Stored items from a collection:
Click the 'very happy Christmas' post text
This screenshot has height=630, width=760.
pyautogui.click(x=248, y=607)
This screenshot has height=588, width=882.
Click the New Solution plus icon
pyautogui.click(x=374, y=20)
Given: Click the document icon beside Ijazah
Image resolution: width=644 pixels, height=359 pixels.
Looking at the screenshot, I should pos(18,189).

...

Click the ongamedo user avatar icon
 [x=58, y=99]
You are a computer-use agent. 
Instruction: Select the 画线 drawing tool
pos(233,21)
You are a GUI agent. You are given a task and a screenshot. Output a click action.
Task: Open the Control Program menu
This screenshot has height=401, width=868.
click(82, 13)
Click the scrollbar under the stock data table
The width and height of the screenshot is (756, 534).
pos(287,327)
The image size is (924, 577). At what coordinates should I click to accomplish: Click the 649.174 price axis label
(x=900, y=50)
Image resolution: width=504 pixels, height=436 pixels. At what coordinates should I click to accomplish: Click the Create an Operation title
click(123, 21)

EXERCISE DESCRIPTION -
Whenever the word "agent" occurs in a line above, copy that line.

RESULT OF THIS EXERCISE -
You are a computer-use agent. 
You are a GUI agent. You are given a task and a screenshot. Output a click action.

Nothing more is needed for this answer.